- WHAT TO WORK ON -
Only the lines from the one containing "Viewport: 619px width, 370px height." through the end of the data below are to be repeated, exactly as given, without pictures.

- DATA SUPPLIED -
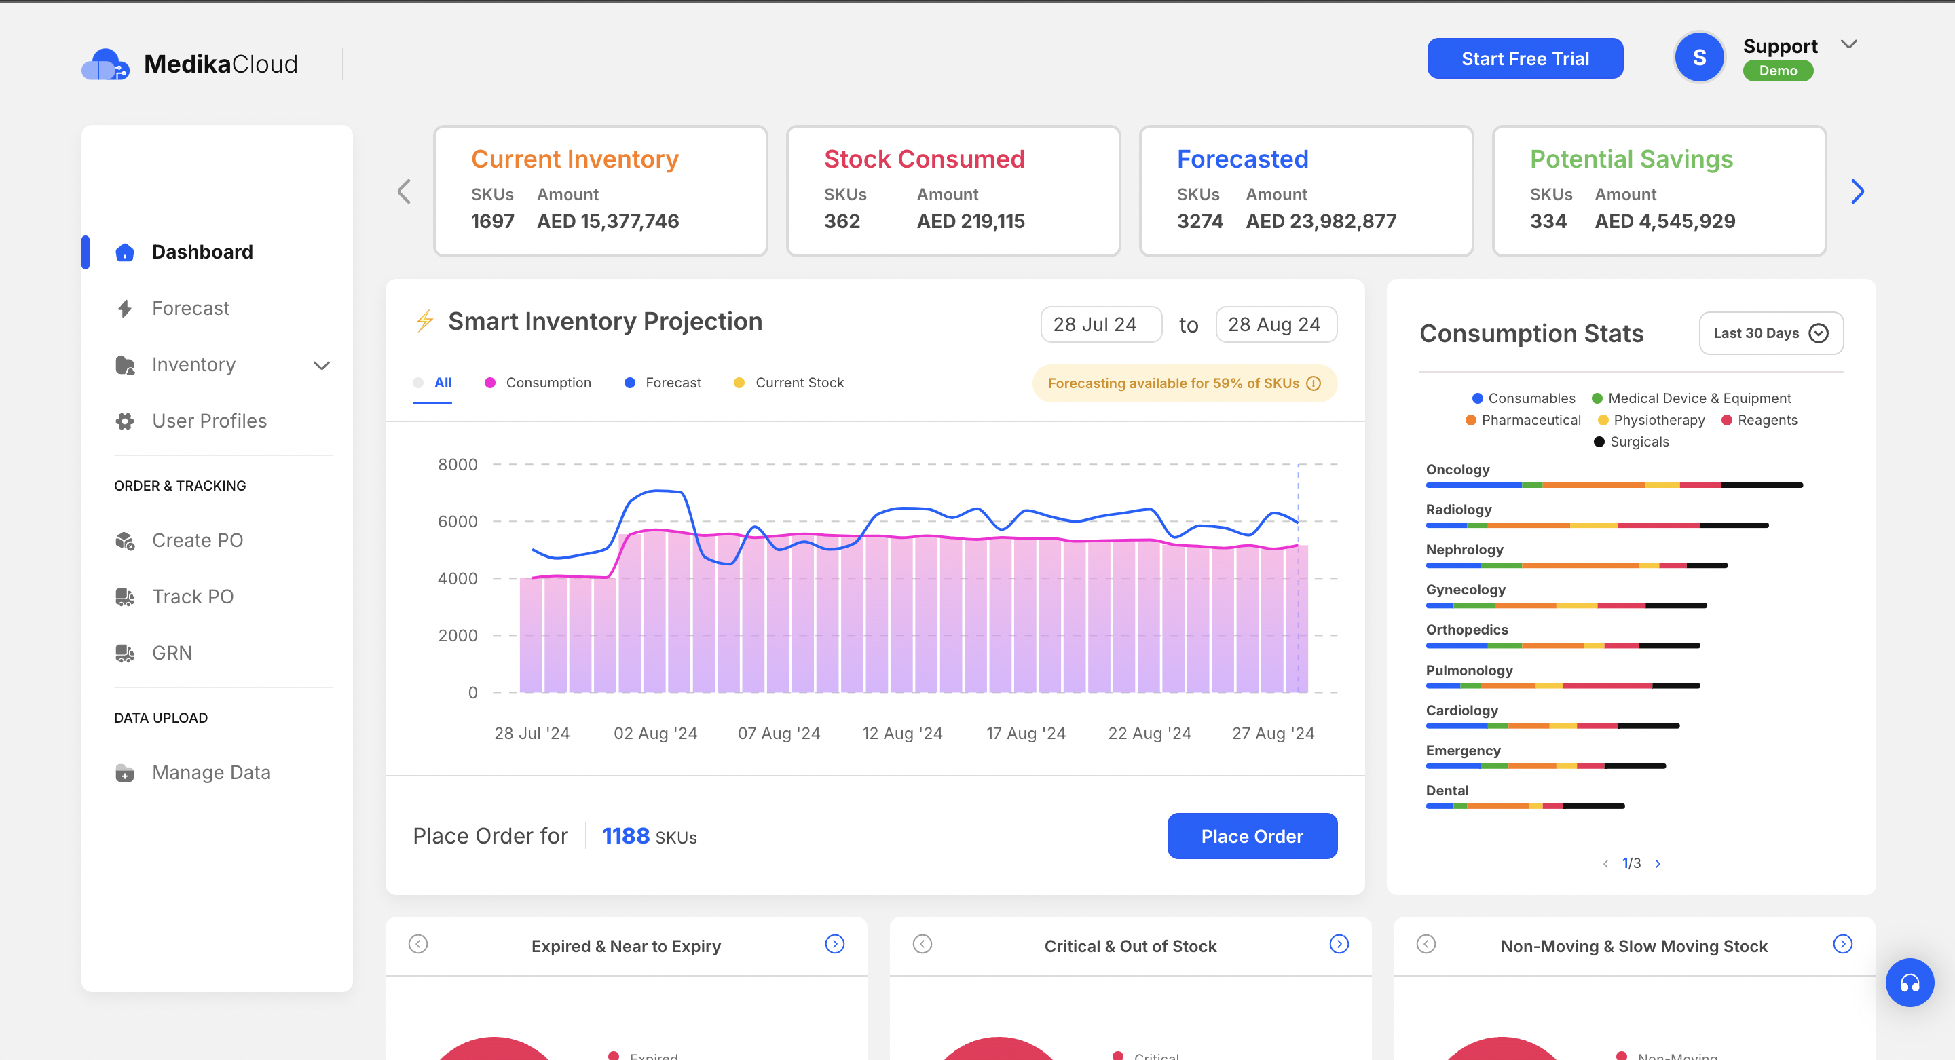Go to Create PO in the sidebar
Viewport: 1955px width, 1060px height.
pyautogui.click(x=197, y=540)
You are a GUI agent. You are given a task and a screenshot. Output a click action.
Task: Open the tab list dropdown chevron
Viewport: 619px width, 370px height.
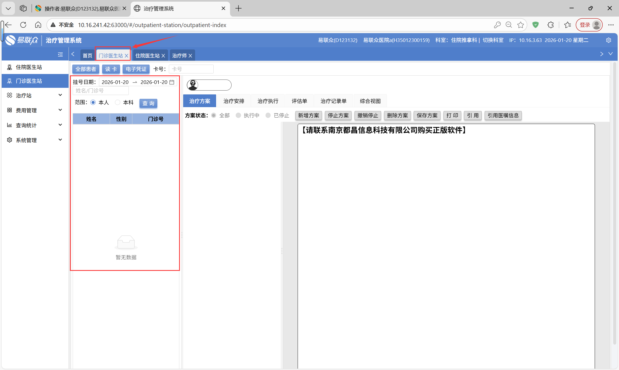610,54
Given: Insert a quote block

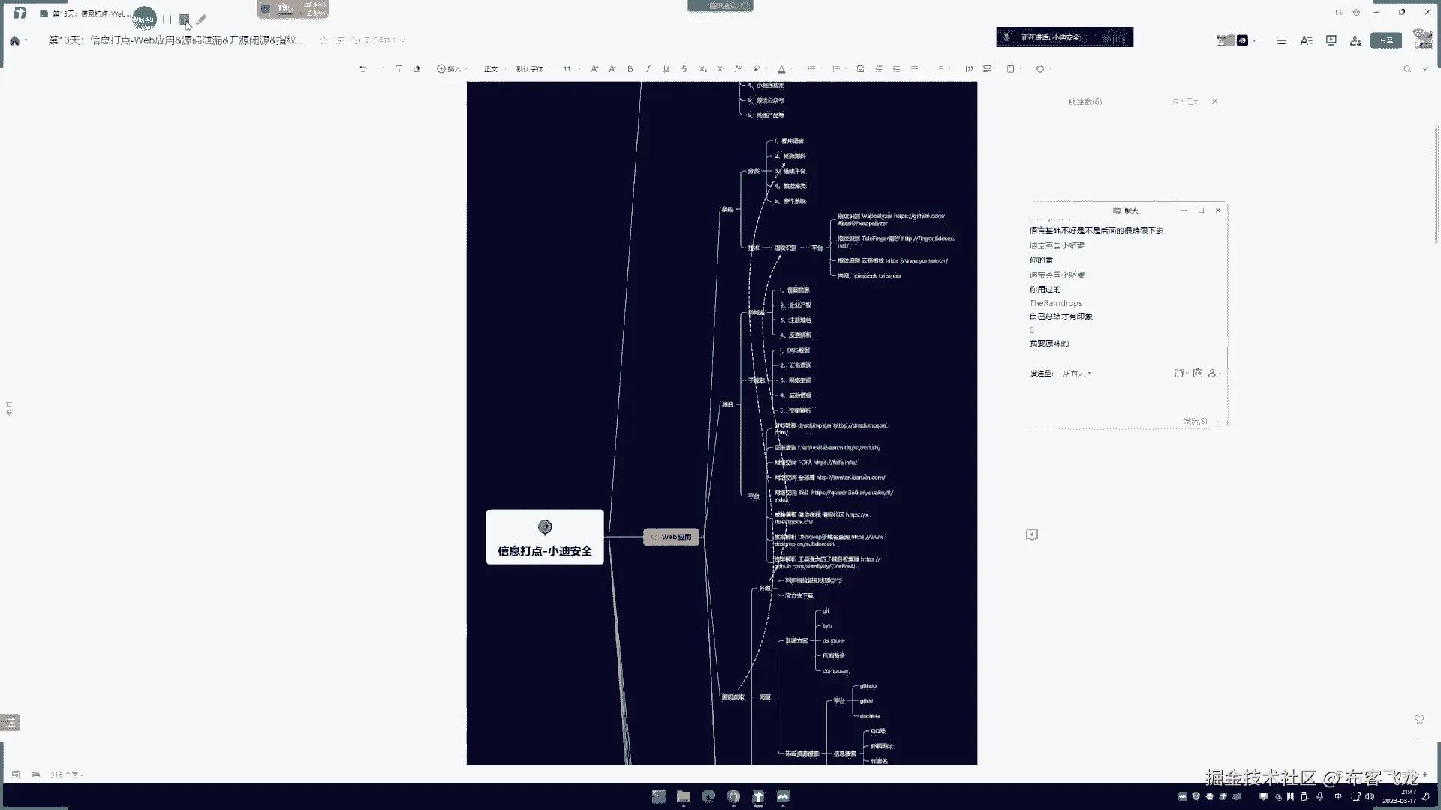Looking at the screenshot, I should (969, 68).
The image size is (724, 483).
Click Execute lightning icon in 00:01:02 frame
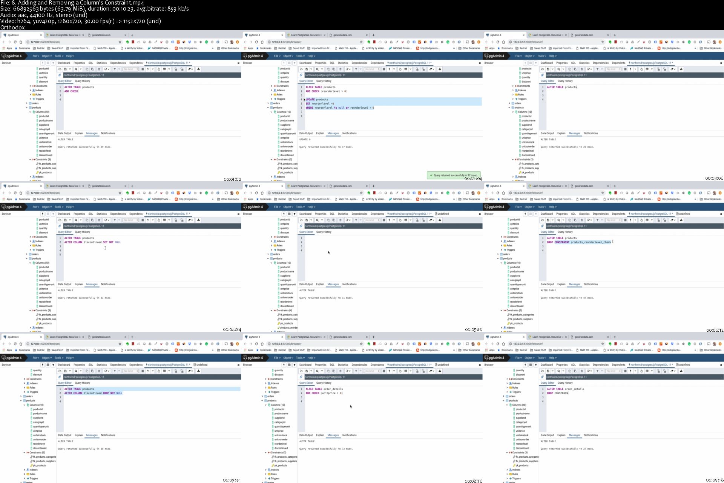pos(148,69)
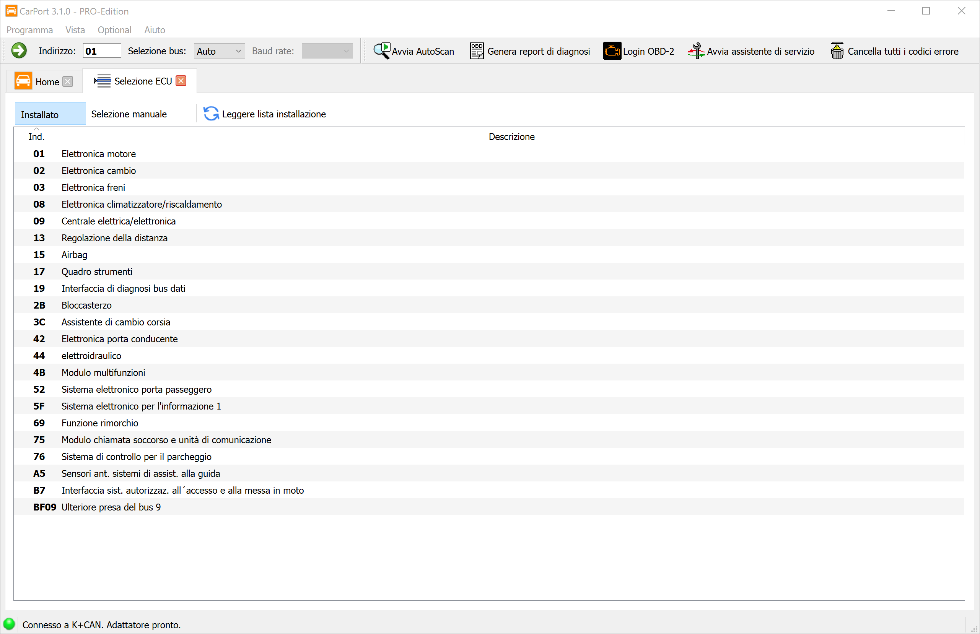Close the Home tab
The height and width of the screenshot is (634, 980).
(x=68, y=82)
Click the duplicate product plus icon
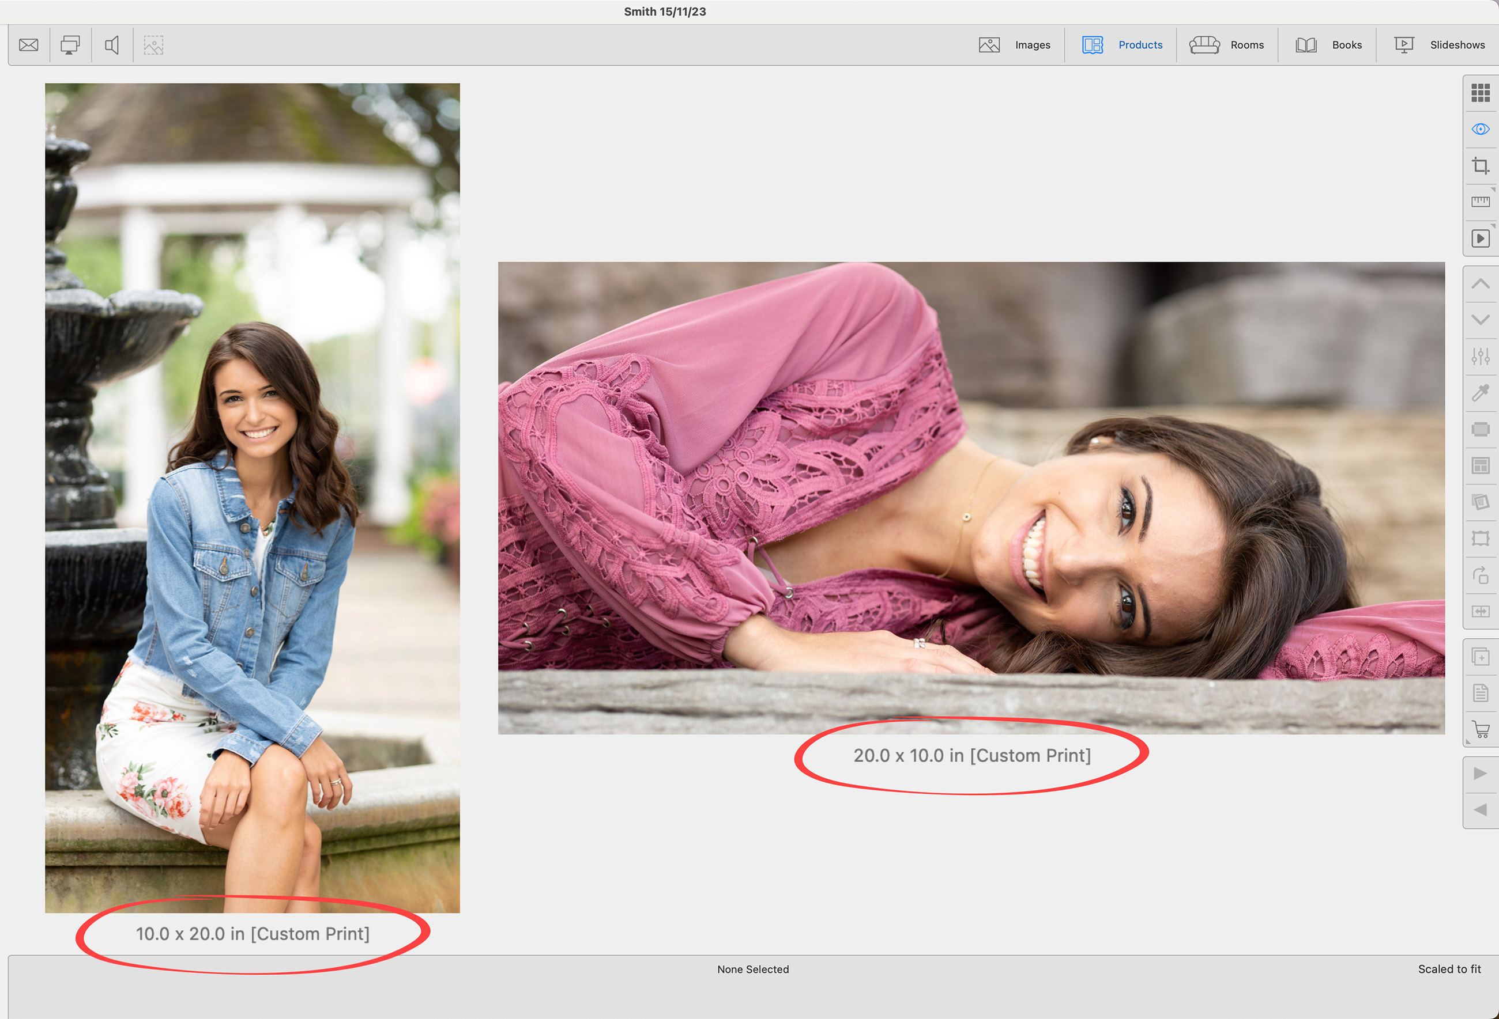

- RESULT -
Viewport: 619px width, 370px height.
610,54
Given: Insert a quote block

Looking at the screenshot, I should (969, 68).
The image size is (724, 483).
Click Execute lightning icon in 00:01:02 frame
pos(148,69)
Close the Home tab
The height and width of the screenshot is (634, 980).
(x=68, y=82)
Click the duplicate product plus icon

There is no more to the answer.